AIM:
Lay out the rows from the beginning through the line containing "Expand the description" as a Markdown table with the columns Number and Content. Give each line's row number and the line itself, and skip blank lines.

━━━ LISTED ENTRIES

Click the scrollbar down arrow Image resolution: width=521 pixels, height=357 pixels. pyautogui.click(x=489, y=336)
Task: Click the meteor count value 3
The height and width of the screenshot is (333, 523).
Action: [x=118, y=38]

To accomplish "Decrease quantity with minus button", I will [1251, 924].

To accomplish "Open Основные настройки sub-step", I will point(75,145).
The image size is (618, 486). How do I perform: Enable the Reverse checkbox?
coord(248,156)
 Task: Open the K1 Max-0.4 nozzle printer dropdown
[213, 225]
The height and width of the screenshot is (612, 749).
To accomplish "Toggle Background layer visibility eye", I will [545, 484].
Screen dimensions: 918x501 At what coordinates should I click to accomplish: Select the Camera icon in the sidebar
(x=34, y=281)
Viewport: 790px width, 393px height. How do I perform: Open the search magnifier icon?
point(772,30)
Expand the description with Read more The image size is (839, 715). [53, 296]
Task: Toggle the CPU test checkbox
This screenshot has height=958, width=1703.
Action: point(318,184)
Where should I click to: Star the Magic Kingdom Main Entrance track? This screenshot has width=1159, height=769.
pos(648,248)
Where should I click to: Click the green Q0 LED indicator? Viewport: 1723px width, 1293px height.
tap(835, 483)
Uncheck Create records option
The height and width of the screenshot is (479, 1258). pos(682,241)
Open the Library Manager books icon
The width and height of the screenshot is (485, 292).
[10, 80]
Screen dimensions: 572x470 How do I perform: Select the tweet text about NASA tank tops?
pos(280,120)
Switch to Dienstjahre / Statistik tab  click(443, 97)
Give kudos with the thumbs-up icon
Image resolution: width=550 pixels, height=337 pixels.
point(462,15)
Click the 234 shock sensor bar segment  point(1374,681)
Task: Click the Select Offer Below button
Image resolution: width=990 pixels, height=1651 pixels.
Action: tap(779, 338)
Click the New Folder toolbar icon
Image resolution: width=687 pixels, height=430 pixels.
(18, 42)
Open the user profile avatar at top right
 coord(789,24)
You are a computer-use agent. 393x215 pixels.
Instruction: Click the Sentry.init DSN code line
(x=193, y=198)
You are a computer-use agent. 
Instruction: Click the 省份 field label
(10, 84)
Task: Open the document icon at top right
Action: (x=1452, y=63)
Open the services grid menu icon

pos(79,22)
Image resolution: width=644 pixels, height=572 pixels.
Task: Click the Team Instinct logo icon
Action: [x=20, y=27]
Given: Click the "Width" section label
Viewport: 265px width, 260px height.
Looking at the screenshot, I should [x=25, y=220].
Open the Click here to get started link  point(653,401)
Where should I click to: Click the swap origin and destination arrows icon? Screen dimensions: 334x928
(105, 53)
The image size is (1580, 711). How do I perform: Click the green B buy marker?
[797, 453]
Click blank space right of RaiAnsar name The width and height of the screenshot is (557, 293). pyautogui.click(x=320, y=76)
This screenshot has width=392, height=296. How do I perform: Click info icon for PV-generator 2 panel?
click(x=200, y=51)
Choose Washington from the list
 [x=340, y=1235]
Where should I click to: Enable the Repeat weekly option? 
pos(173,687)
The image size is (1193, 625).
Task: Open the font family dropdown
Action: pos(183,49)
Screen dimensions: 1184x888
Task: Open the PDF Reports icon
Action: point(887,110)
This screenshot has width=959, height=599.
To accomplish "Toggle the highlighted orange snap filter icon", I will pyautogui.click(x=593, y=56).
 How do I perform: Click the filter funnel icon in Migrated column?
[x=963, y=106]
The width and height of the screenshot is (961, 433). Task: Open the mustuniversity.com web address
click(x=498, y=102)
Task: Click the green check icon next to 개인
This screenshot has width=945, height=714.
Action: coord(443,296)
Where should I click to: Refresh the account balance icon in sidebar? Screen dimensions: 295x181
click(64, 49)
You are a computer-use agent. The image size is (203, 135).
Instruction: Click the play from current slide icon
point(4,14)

━━━━━━

ANSWER TO THIS PROBLEM:
| Number | Content |
|---|---|
| 1 | Click the scrollbar down arrow Image resolution: width=521 pixels, height=357 pixels. pyautogui.click(x=489, y=336) |
| 2 | Task: Click the meteor count value 3 |
| 3 | The height and width of the screenshot is (333, 523). |
| 4 | Action: [x=118, y=38] |
| 5 | To accomplish "Decrease quantity with minus button", I will [1251, 924]. |
| 6 | To accomplish "Open Основные настройки sub-step", I will point(75,145). |
| 7 | The image size is (618, 486). How do I perform: Enable the Reverse checkbox? |
| 8 | coord(248,156) |
| 9 |  Task: Open the K1 Max-0.4 nozzle printer dropdown |
| 10 | [213, 225] |
| 11 | The height and width of the screenshot is (612, 749). |
| 12 | To accomplish "Toggle Background layer visibility eye", I will [545, 484]. |
| 13 | Screen dimensions: 918x501 At what coordinates should I click to accomplish: Select the Camera icon in the sidebar |
| 14 | (x=34, y=281) |
| 15 | Viewport: 790px width, 393px height. How do I perform: Open the search magnifier icon? |
| 16 | point(772,30) |
| 17 | Expand the description with Read more The image size is (839, 715). [53, 296] |